- [Directions for this task]: Produce all the records again exactly as they stand.

[[ The data open ]]

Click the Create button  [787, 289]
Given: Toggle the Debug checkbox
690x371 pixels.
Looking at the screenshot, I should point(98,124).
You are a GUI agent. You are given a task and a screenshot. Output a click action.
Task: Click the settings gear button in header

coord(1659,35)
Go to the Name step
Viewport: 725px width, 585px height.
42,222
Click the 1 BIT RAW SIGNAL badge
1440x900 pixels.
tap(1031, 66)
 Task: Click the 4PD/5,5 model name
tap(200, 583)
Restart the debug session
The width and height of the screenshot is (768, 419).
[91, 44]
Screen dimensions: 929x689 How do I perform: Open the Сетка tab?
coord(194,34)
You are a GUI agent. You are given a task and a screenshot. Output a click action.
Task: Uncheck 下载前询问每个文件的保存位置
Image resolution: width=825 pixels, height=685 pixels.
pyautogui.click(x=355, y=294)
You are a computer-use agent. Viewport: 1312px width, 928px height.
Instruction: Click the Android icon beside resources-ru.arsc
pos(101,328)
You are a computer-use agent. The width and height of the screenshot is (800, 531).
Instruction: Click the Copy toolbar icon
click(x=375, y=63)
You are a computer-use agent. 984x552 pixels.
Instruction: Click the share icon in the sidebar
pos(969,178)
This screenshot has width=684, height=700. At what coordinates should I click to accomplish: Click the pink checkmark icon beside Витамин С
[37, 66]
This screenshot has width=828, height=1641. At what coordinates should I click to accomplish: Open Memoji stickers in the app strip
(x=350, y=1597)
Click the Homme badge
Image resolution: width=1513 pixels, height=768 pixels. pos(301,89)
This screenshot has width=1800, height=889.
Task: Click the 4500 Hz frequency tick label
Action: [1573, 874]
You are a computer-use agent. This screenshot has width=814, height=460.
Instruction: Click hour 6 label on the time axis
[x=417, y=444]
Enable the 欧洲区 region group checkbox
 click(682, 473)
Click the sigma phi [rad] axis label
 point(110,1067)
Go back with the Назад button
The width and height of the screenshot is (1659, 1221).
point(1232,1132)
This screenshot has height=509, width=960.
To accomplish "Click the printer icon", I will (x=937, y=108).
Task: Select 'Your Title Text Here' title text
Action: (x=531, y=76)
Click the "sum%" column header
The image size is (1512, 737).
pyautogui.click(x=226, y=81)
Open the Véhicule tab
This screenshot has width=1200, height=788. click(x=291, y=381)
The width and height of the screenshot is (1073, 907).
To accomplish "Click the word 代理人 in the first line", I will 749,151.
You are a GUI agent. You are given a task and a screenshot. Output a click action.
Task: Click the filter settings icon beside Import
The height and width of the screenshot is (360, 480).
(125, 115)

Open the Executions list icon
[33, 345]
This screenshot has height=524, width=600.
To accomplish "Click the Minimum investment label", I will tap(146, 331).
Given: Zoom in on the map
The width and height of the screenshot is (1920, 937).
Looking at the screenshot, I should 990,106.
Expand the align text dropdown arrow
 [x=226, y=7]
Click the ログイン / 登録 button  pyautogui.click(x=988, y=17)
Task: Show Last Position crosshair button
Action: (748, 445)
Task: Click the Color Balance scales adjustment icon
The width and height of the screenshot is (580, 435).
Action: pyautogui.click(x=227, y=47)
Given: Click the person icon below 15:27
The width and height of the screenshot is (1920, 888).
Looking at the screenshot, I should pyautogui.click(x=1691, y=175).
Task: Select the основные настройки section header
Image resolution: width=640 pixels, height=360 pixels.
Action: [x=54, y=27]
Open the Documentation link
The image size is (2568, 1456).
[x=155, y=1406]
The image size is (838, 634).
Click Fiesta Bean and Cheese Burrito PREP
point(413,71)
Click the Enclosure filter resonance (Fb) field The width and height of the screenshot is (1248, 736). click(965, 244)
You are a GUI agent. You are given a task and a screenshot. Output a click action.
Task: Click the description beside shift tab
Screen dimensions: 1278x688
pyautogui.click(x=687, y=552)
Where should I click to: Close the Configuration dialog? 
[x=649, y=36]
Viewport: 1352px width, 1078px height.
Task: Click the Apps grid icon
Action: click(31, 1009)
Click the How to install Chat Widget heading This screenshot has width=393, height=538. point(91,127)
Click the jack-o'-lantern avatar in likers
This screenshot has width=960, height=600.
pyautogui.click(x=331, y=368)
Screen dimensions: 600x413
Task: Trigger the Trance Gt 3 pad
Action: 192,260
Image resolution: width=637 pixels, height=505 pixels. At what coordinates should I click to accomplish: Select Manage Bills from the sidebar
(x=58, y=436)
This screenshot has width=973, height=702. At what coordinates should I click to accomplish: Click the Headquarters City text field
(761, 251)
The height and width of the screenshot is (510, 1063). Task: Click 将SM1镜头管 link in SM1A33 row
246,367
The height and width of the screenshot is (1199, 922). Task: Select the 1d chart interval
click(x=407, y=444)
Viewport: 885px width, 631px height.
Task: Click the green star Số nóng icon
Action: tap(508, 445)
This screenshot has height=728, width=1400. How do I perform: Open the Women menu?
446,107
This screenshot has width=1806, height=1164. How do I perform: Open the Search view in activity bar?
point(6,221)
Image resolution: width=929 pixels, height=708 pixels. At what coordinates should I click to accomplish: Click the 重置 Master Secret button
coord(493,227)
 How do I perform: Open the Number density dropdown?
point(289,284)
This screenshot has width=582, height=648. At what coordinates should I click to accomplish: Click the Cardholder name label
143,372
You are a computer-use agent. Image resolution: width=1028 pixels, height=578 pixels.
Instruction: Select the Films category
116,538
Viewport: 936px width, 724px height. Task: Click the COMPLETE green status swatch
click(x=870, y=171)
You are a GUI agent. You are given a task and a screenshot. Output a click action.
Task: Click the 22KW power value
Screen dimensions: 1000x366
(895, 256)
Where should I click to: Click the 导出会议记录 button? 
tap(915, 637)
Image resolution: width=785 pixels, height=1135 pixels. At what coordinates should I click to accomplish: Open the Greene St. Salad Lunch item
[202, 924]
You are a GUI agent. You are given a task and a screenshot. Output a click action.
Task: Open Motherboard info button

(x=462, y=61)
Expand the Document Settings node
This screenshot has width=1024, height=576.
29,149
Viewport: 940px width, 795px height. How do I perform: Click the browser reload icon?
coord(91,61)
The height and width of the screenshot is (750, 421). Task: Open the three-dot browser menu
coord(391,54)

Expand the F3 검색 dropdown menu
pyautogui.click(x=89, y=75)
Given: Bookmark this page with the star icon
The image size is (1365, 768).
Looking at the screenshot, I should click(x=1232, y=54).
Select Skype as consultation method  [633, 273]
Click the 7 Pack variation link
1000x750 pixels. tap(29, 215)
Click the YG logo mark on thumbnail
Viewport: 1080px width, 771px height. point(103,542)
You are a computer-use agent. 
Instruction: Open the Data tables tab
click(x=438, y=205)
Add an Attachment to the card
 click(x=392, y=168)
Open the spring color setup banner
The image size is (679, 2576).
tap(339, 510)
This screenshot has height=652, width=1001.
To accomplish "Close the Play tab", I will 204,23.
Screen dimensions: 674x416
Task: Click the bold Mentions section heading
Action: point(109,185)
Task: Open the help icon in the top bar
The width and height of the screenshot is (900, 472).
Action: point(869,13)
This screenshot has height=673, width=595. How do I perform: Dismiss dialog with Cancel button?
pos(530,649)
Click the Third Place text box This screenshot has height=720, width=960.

[[ The data closed ]]

- [Exercise response]:
Click the Create button  [787, 289]
Given: Toggle the Debug checkbox
690x371 pixels.
Looking at the screenshot, I should point(98,124).
You are a GUI agent. You are given a task and a screenshot. Output a click action.
Task: Click the settings gear button in header

coord(1659,35)
Go to the Name step
Viewport: 725px width, 585px height.
42,222
Click the 1 BIT RAW SIGNAL badge
1440x900 pixels.
tap(1031, 66)
 Task: Click the 4PD/5,5 model name
tap(200, 583)
Restart the debug session
The width and height of the screenshot is (768, 419).
[91, 44]
Screen dimensions: 929x689 How do I perform: Open the Сетка tab?
coord(194,34)
You are a GUI agent. You are given a task and a screenshot. Output a click action.
Task: Uncheck 下载前询问每个文件的保存位置
Image resolution: width=825 pixels, height=685 pixels.
pyautogui.click(x=355, y=294)
You are a computer-use agent. Viewport: 1312px width, 928px height.
Instruction: Click the Android icon beside resources-ru.arsc
pos(101,328)
You are a computer-use agent. The width and height of the screenshot is (800, 531).
Instruction: Click the Copy toolbar icon
click(x=375, y=63)
You are a computer-use agent. 984x552 pixels.
Instruction: Click the share icon in the sidebar
pos(969,178)
This screenshot has width=684, height=700. At what coordinates should I click to accomplish: Click the pink checkmark icon beside Витамин С
[37, 66]
This screenshot has width=828, height=1641. At what coordinates should I click to accomplish: Open Memoji stickers in the app strip
(x=350, y=1597)
Click the Homme badge
Image resolution: width=1513 pixels, height=768 pixels. pos(301,89)
This screenshot has width=1800, height=889.
Task: Click the 4500 Hz frequency tick label
Action: [1573, 874]
You are a computer-use agent. This screenshot has width=814, height=460.
Instruction: Click hour 6 label on the time axis
[x=417, y=444]
Enable the 欧洲区 region group checkbox
 click(682, 473)
Click the sigma phi [rad] axis label
 point(110,1067)
Go back with the Назад button
The width and height of the screenshot is (1659, 1221).
point(1232,1132)
This screenshot has height=509, width=960.
To accomplish "Click the printer icon", I will (x=937, y=108).
Task: Select 'Your Title Text Here' title text
Action: (x=531, y=76)
Click the "sum%" column header
The image size is (1512, 737).
pyautogui.click(x=226, y=81)
Open the Véhicule tab
This screenshot has width=1200, height=788. click(x=291, y=381)
The width and height of the screenshot is (1073, 907).
To accomplish "Click the word 代理人 in the first line", I will 749,151.
You are a GUI agent. You are given a task and a screenshot. Output a click action.
Task: Click the filter settings icon beside Import
The height and width of the screenshot is (360, 480).
(125, 115)

Open the Executions list icon
[33, 345]
This screenshot has height=524, width=600.
To accomplish "Click the Minimum investment label", I will tap(146, 331).
Given: Zoom in on the map
The width and height of the screenshot is (1920, 937).
Looking at the screenshot, I should 990,106.
Expand the align text dropdown arrow
 [x=226, y=7]
Click the ログイン / 登録 button  pyautogui.click(x=988, y=17)
Task: Show Last Position crosshair button
Action: (748, 445)
Task: Click the Color Balance scales adjustment icon
The width and height of the screenshot is (580, 435).
Action: pyautogui.click(x=227, y=47)
Given: Click the person icon below 15:27
The width and height of the screenshot is (1920, 888).
Looking at the screenshot, I should pyautogui.click(x=1691, y=175).
Task: Select the основные настройки section header
Image resolution: width=640 pixels, height=360 pixels.
Action: [x=54, y=27]
Open the Documentation link
The image size is (2568, 1456).
[x=155, y=1406]
The image size is (838, 634).
Click Fiesta Bean and Cheese Burrito PREP
point(413,71)
Click the Enclosure filter resonance (Fb) field The width and height of the screenshot is (1248, 736). click(965, 244)
You are a GUI agent. You are given a task and a screenshot. Output a click action.
Task: Click the description beside shift tab
Screen dimensions: 1278x688
pyautogui.click(x=687, y=552)
Where should I click to: Close the Configuration dialog? 
[x=649, y=36]
Viewport: 1352px width, 1078px height.
Task: Click the Apps grid icon
Action: click(31, 1009)
Click the How to install Chat Widget heading This screenshot has width=393, height=538. point(91,127)
Click the jack-o'-lantern avatar in likers
This screenshot has width=960, height=600.
pyautogui.click(x=331, y=368)
Screen dimensions: 600x413
Task: Trigger the Trance Gt 3 pad
Action: 192,260
Image resolution: width=637 pixels, height=505 pixels. At what coordinates should I click to accomplish: Select Manage Bills from the sidebar
(x=58, y=436)
This screenshot has width=973, height=702. At what coordinates should I click to accomplish: Click the Headquarters City text field
(761, 251)
The height and width of the screenshot is (510, 1063). Task: Click 将SM1镜头管 link in SM1A33 row
246,367
The height and width of the screenshot is (1199, 922). Task: Select the 1d chart interval
click(x=407, y=444)
Viewport: 885px width, 631px height.
Task: Click the green star Số nóng icon
Action: tap(508, 445)
This screenshot has height=728, width=1400. How do I perform: Open the Women menu?
446,107
This screenshot has width=1806, height=1164. How do I perform: Open the Search view in activity bar?
point(6,221)
Image resolution: width=929 pixels, height=708 pixels. At what coordinates should I click to accomplish: Click the 重置 Master Secret button
coord(493,227)
 How do I perform: Open the Number density dropdown?
point(289,284)
This screenshot has width=582, height=648. At what coordinates should I click to accomplish: Click the Cardholder name label
143,372
You are a computer-use agent. Image resolution: width=1028 pixels, height=578 pixels.
Instruction: Select the Films category
116,538
Viewport: 936px width, 724px height. Task: Click the COMPLETE green status swatch
click(x=870, y=171)
You are a GUI agent. You are given a task and a screenshot. Output a click action.
Task: Click the 22KW power value
Screen dimensions: 1000x366
(895, 256)
Where should I click to: Click the 导出会议记录 button? 
tap(915, 637)
Image resolution: width=785 pixels, height=1135 pixels. At what coordinates should I click to accomplish: Open the Greene St. Salad Lunch item
[202, 924]
You are a GUI agent. You are given a task and a screenshot. Output a click action.
Task: Open Motherboard info button

(x=462, y=61)
Expand the Document Settings node
This screenshot has width=1024, height=576.
29,149
Viewport: 940px width, 795px height. How do I perform: Click the browser reload icon?
coord(91,61)
The height and width of the screenshot is (750, 421). Task: Open the three-dot browser menu
coord(391,54)

Expand the F3 검색 dropdown menu
pyautogui.click(x=89, y=75)
Given: Bookmark this page with the star icon
The image size is (1365, 768).
Looking at the screenshot, I should click(x=1232, y=54).
Select Skype as consultation method  [633, 273]
Click the 7 Pack variation link
1000x750 pixels. tap(29, 215)
Click the YG logo mark on thumbnail
Viewport: 1080px width, 771px height. point(103,542)
You are a computer-use agent. 
Instruction: Open the Data tables tab
click(x=438, y=205)
Add an Attachment to the card
 click(x=392, y=168)
Open the spring color setup banner
The image size is (679, 2576).
tap(339, 510)
This screenshot has height=652, width=1001.
To accomplish "Close the Play tab", I will 204,23.
Screen dimensions: 674x416
Task: Click the bold Mentions section heading
Action: point(109,185)
Task: Open the help icon in the top bar
The width and height of the screenshot is (900, 472).
Action: point(869,13)
This screenshot has height=673, width=595. How do I perform: Dismiss dialog with Cancel button?
pos(530,649)
Click the Third Place text box This screenshot has height=720, width=960.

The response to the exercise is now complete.